### Requirement
Everything in the listing below from the line containing "Mobile (2) [tab] (116, 107)" through the line containing "Aylett (304, 1345)" must be repeated exactly; the remaining lines are not wanted.

### Input for this task
▬▬▬▬▬▬▬▬▬▬

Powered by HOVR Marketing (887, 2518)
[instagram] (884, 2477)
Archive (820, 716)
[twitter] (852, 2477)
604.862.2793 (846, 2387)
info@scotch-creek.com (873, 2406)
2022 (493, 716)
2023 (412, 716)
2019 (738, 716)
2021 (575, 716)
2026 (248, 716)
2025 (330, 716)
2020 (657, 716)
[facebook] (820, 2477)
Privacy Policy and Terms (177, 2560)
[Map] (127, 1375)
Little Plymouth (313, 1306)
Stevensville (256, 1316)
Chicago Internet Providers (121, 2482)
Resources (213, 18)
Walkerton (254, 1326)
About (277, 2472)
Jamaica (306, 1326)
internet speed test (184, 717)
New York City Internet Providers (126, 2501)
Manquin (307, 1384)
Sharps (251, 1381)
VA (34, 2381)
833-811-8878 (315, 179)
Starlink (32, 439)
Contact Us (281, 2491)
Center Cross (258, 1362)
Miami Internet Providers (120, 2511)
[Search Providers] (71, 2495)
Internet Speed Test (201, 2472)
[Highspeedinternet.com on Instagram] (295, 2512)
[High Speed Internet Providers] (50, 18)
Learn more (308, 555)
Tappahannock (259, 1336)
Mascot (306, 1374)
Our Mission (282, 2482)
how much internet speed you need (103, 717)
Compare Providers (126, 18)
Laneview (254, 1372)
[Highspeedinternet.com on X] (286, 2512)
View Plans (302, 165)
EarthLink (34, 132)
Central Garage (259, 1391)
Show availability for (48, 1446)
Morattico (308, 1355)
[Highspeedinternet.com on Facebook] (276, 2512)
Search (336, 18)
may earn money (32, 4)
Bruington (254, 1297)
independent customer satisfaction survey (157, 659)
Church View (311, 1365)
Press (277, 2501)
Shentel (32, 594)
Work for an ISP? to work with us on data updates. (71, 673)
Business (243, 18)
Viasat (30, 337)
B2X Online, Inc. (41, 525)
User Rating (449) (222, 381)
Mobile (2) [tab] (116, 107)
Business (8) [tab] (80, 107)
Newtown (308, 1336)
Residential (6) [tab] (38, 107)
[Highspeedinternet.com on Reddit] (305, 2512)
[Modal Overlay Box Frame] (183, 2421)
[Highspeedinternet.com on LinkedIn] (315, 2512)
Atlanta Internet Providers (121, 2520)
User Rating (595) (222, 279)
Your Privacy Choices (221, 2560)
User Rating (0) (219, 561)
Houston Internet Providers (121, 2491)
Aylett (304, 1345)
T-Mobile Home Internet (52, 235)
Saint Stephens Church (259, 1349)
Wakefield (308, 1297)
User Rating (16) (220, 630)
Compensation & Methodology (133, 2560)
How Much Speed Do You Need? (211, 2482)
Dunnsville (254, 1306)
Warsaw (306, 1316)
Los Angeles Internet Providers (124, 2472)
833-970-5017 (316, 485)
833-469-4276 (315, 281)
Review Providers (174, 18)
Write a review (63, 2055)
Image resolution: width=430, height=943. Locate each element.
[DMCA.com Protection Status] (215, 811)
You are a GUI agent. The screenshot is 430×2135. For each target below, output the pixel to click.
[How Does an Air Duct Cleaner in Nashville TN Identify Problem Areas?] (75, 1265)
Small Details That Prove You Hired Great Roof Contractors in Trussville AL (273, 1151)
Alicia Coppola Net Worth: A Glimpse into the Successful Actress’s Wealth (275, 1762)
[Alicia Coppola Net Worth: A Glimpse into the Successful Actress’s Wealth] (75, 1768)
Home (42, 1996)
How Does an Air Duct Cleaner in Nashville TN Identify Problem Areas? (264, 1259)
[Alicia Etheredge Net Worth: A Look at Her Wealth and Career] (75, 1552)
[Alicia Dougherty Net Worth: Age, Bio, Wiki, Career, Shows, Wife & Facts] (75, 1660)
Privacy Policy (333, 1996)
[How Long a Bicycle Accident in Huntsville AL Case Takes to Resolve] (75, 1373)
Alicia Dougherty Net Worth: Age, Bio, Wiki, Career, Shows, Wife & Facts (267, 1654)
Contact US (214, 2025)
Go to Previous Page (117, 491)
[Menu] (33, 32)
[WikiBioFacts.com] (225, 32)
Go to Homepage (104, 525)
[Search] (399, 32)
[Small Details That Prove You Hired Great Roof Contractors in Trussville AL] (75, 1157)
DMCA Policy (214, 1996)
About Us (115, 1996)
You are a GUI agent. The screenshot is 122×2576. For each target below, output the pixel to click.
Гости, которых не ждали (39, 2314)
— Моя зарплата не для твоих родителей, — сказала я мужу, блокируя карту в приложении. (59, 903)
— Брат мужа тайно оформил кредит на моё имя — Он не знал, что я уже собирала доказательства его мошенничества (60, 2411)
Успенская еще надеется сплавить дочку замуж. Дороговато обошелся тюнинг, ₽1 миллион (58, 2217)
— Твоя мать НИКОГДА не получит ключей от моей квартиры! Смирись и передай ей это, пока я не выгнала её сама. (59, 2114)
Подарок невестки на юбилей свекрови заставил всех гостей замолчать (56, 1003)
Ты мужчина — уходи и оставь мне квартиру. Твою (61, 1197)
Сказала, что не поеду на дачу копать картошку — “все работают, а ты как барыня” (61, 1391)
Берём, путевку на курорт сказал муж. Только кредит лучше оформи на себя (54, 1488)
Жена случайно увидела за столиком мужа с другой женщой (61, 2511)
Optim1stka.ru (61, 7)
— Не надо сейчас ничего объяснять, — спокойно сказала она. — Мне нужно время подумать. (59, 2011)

▬▬▬▬▬▬▬▬▬▬

### Solution to the exercise
Mobile (2) [tab] (116, 107)
Business (8) [tab] (80, 107)
Newtown (308, 1336)
Residential (6) [tab] (38, 107)
[Highspeedinternet.com on Reddit] (305, 2512)
[Modal Overlay Box Frame] (183, 2421)
[Highspeedinternet.com on LinkedIn] (315, 2512)
Atlanta Internet Providers (121, 2520)
User Rating (595) (222, 279)
Your Privacy Choices (221, 2560)
User Rating (0) (219, 561)
Houston Internet Providers (121, 2491)
Aylett (304, 1345)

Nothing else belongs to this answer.